> _EXERCISE MATERIALS_

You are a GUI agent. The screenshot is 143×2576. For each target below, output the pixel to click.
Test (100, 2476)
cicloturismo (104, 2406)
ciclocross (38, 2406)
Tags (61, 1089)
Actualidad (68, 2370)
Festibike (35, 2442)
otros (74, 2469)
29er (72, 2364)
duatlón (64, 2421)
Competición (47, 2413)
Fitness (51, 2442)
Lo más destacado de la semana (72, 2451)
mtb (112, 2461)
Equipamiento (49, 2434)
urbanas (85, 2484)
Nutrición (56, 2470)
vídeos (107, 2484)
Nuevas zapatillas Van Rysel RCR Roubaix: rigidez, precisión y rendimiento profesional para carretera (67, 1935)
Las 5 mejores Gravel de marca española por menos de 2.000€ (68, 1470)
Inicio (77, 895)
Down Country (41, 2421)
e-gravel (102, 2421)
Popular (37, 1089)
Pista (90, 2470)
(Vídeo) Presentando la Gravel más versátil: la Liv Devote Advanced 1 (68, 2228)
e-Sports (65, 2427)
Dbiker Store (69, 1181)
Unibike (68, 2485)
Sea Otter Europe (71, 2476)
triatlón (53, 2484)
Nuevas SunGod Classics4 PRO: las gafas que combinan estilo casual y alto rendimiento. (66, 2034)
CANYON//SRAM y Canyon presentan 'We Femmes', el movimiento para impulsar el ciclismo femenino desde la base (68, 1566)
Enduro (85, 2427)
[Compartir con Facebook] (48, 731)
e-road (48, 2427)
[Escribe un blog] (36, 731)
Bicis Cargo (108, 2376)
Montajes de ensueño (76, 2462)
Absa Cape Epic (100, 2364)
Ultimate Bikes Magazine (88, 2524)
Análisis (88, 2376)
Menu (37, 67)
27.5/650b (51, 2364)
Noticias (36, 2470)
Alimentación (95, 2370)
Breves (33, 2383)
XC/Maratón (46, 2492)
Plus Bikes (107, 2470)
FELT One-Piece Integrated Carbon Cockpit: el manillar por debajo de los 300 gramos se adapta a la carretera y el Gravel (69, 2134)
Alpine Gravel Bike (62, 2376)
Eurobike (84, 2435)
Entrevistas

> _WHAT YOU SHOULD DO_
Copy each line of the listing that contains "rendimiento".

> _RESPONSE BOX_
Nuevas zapatillas Van Rysel RCR Roubaix: rigidez, precisión y rendimiento profesional para carretera (67, 1935)
Nuevas SunGod Classics4 PRO: las gafas que combinan estilo casual y alto rendimiento. (66, 2034)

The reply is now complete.